Elon Musk's Dealbook Meltdown
Let us all point-and-laugh together
Elon Musk went on stage yesterday at the New York Times Dealbook summit and had a complete meltdown. I’ve seen good pieces about the, uh, episode from Mike Masnick and Paris Marx, but it really seems like more people ought to be making fun of Elon today. (WTH?!? Did the worst person in the world die or something?)
It’s really worth watching the video clip below. Transcripts don’t do it justice.
I have four notes:
(1) Last year, Sam Bankman-Fried accepted the Dealbook interview invite and ruined himself. This year, it was Elon. If this trend continues, they should just hand the reigns over to Isaac Chotiner.
(2) Andrew Ross Sorkin did all he could to make this a friendly interview for Elon. I lost track of the missed opportunities to ask the obvious, tougher question.
-Advertisers aren’t suspending advertising because they “don’t feel comfortable” on the platform. They’re suspending (and now outright terminating) advertising because being on the platform is bad for their brands. These are companies, not delicate flowers.

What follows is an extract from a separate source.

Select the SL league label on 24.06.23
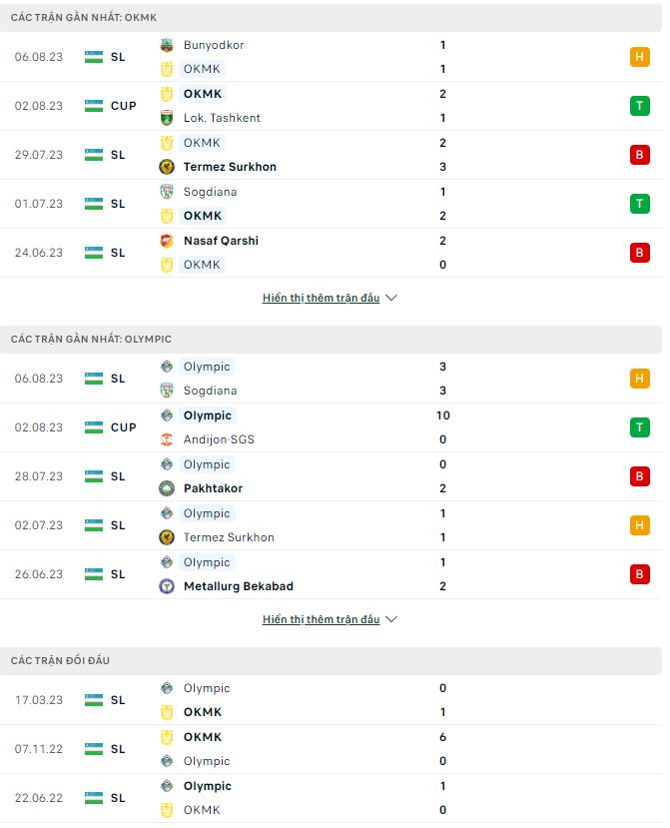 pyautogui.click(x=119, y=253)
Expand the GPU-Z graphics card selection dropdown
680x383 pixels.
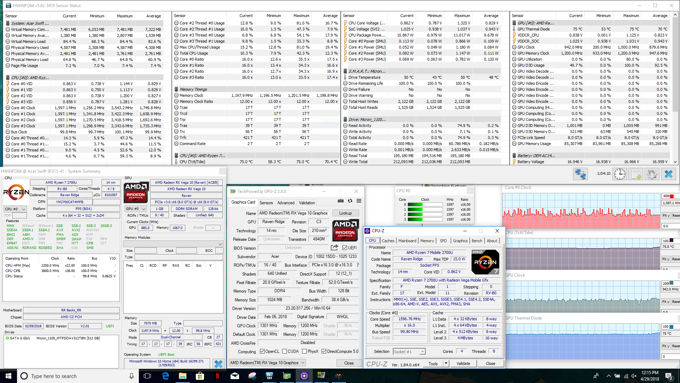click(x=303, y=363)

-If the company declares bankruptcy, advertisers aren’t going to say, “Elon, YOU killed the company, because you said these things and they were inappropriate things, and they didn’t feel comfortable on the platform.” What they’re going to say is “LOL it isn’t our responsibility to keep your business solvent. That’s you job, you ketamine-addled chump.”
(3) It’s just incredibly clear that Elon Musk has no recollection of how to interact with a room full of people who aren’t primed to say “masterful gambit, sir” to whatever half-formed thought tumbles forth from his jaw.
(4) The bankruptcy line — “if the company fails, because of an advertising boycott, it will fail because of an advertising boycott, and that’s what will have bankrupted the company, and that’s what everyone on earth will know.” — signals that Musk is searching for a way to save face while shutting down the company and walking away.
…Like, I’m sure he would be thrilled if XTwitter became a superapp and replaced everyone’s bank or whatever. But the reality is that (a) Musk offered to buy Twitter on a (drug-addled) lark, (b) he tried very hard to get out of buying it, (c) then the Delaware Chancery Court made him buy it, (d) nothing has gone as-planned since he took over, and (e) he isn’t having any fun. Even Walter Isaacson wasn’t able to make the situation look good.
That being said, my hunch is that this won’t be nearly a good enough scapegoat to spell the end of the company. The story just doesn’t hang together at all — “The company failed because free-speech hating advertisers stopped spending money on it” sounds way too much like “the company failed because it stopped being a compelling product to advertisers.”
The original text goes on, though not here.